The Future of Zimbabwe

To celebrate 5 years since we founded the MDC in September 1999, MDC held a series of rallies in major cities. In each case the stadium/venue was packed with MDC people - the majority being poor working class. The main topic discussed was the decision by the MDC to suspend participation in the electoral process until the Mugabe regime has implemented their recent commitments to the SADC in full.

Morgan Tsvangirai expressed confidence that the regime would eventually comply. But that they would only do so at the very last minute in the hope that this will not give the MDC enough time to overcome the combined effects of years of propaganda, violence and intimidation plus the use of food shortages as a means of coercion. Morgan said that even if they did this - MDC would be ready and would fight every constituency in the country. For this reason the MDC was completing its plans for the elections, selecting candidates and starting its election campaign.

Mugabe has already committed himself to "implementing reforms designed to meet the SADC requirements". Initial evidence of this willingness is scant - their first round of reforms actually change very little. The same collection of goons remains in charge of the electoral process and they are pressing ahead with gerrymandering the constituencies and the electoral roll. If this is the full extent of their so-called "compliance" then a free and fair election is absolutely impossible and the MDC will maintain its suspension.

So we have two possible scenarios ahead of us: - 1. Little or no significant reforms of the electoral system and a rigged election which the opposition boycotts in March 2005. 2. Comprehensive reforms initiated a few weeks before the election date with the MDC participating. Clearly, if the first is allowed to happen (I say allowed, because it is quite within the power of the SADC States to force Zimbabwe to comply with its obligations), then what we face is a crisis that will become a calamity. The international isolation of Zimbabwe will intensify, the economic decline will also continue - now into its 7th year of continuous decline in GDP. The regime will have to intensify its repression of human and political rights, human flight will accelerate. We can expect all the features of a humanitarian crisis to intensify - hunger, malnutrition, higher levels of mortality and the continued deterioration in all social services.

So far we have been able to prevent the total collapse of Zimbabwe into the category of another failed African State. I do not think we can hold the line much longer if there are no significant changes to our status as a pariah state.

For the region, the impact of such an outcome would be equally devastating -capital flight from the region will again intensify, social pressures brought about by the arrival of hundreds of thousands of economic and political migrants will also intensify. International governments will rightly see this as a failure by the AU and the SADC to remedy a situation that is clearly within the ambit of their responsibilities. Aid flows to the region will continue to fall and international support for measures to address the wider needs of the region will decline.

If the second scenario is achieved (as a result of regional pressure on Mugabe) then the situation is much more hopeful.
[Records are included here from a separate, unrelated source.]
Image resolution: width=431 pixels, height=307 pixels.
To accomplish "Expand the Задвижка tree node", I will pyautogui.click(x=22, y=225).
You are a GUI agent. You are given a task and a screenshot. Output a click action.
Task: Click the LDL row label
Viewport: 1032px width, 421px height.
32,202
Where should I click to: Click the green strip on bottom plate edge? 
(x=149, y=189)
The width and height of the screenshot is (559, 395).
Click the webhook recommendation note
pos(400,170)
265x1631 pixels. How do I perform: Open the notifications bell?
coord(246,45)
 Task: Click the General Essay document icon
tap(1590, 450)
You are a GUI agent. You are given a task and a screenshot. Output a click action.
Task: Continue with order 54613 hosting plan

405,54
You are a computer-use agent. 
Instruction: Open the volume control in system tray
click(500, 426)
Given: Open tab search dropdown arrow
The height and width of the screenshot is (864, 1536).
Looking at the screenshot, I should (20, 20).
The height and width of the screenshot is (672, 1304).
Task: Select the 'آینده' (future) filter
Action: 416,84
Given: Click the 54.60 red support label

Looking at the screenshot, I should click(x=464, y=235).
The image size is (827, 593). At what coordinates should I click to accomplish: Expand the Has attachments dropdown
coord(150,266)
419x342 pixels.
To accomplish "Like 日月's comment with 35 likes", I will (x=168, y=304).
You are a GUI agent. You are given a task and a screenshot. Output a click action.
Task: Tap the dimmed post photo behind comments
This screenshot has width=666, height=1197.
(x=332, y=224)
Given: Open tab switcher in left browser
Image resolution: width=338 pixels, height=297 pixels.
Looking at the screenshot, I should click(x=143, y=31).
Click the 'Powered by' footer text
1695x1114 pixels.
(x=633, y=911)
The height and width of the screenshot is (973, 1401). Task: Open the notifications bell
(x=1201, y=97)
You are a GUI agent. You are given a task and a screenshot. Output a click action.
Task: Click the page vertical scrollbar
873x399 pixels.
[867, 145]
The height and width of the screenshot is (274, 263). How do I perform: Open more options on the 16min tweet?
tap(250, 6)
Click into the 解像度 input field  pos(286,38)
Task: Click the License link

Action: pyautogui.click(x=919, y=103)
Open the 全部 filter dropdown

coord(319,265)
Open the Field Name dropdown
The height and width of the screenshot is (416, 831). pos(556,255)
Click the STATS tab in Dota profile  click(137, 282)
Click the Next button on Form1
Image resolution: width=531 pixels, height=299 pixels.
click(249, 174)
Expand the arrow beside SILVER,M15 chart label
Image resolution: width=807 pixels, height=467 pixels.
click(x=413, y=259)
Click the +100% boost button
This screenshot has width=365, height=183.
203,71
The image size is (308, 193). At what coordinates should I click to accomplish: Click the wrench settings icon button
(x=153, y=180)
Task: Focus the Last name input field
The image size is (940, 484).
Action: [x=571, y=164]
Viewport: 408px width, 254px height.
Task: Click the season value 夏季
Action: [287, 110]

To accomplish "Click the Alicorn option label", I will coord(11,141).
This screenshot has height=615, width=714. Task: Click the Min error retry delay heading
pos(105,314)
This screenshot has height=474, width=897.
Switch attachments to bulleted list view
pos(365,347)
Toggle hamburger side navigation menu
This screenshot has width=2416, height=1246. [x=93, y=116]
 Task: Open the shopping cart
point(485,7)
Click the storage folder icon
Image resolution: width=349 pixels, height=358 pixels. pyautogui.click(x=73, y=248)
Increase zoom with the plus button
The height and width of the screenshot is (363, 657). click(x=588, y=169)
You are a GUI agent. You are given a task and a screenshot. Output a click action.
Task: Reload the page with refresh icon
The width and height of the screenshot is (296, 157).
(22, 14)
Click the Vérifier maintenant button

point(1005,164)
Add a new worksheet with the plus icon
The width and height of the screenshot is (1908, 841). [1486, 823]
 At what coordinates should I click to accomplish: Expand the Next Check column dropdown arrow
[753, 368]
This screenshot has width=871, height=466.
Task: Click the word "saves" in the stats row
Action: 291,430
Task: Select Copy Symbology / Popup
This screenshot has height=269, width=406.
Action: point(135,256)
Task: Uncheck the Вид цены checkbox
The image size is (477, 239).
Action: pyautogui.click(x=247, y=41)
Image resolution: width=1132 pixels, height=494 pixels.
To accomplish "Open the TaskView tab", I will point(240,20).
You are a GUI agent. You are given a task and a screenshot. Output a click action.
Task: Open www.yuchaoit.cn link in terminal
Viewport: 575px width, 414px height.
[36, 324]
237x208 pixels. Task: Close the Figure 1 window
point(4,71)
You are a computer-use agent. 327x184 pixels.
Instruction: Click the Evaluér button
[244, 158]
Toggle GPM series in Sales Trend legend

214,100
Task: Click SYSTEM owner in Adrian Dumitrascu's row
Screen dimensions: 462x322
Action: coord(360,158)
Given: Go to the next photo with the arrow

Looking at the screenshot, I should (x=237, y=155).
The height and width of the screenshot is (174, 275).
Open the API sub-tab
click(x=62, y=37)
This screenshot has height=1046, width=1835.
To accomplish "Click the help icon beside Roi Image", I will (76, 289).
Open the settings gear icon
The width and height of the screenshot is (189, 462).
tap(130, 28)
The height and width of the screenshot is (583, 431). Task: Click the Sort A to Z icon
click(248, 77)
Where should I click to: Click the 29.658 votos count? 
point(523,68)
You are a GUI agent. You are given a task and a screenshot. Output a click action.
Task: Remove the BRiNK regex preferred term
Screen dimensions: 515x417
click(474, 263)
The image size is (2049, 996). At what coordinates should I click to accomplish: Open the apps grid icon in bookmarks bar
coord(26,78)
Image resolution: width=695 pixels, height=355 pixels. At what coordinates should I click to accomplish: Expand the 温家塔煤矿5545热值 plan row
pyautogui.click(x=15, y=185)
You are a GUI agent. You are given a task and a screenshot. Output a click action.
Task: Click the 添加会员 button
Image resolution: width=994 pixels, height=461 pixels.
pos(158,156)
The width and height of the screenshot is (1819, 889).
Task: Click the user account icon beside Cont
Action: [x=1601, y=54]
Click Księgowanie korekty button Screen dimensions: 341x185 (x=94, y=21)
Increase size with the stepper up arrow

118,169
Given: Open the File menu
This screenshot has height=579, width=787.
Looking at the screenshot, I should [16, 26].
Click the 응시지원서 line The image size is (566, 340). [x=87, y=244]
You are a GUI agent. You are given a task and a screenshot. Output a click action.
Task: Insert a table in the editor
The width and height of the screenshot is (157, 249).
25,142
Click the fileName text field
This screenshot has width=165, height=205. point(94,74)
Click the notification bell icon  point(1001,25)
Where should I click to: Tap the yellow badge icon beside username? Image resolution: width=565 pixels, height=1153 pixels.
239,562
I would assume that the MDC would be given several weeks of access to the State controlled media, thatthe laws that restrict political activity will be suspended for the election period and that all forms of violence and intimidation are also curbed. It would also be a requirement that food be in free supply at market prices and that aid agencies be allowed to address the serious food deficit, which now prevails in many areas of the country.

Under these conditions, the MDC would enter the fray - seriously hampered by the years of activity by the State against all forms of opposition. Zanu would hope that the few weeks of free political activity will not be enough to turn the tide and they will be able to hang onto their majority.

If then the elections themselves are conducted properly - under regional and international supervision so that the process itself can be assessed as being free and fair, then we might just be able to end up with a government that has some standing - both in the region and internationally. Under such conditions there is a chance that we will be able to climb out of the hole we have dug for ourselves.

These are a lot of ifs and buts - at the rallies I saw lots of evidence that the ordinary people of the country are in support of the MDC leadership's views and current stance. But I also witnessed a lot of anger and frustration.

Democracy may have its flaws, but at least it allows a people to change their leaders if they come to the conclusion that are no longer acting in their interests. That is the essence of the situation in Zimbabwe. It's the question of our freedom to choose those who lead us and control our destiny. Mugabe would like to see this crisis through the perspective of a global conflict between rich western States and poor African States. Its nothing of the sort - this is a 100 per cent domestic matter and is rightly left to those of us who live and work in Zimbabwe.

But to be able to do so we must have normal conditions for elections. The past decade has been characterised by continuous politically motivated violence and oppression. By the use of the legal system as a weapon of control and intimidation, theft and pillage and selective prosecution. The activities of the opposition have been crowded out and virtually all the basic freedoms enshrined in the United Nation Universal Declaration on Human Rights denied. If we are not permitted our democratic rights, then how do we remove this failed and dictatorial regime? You and I know the answer to that and it is not a very pleasant thought. It could become inevitable if the region fails us again.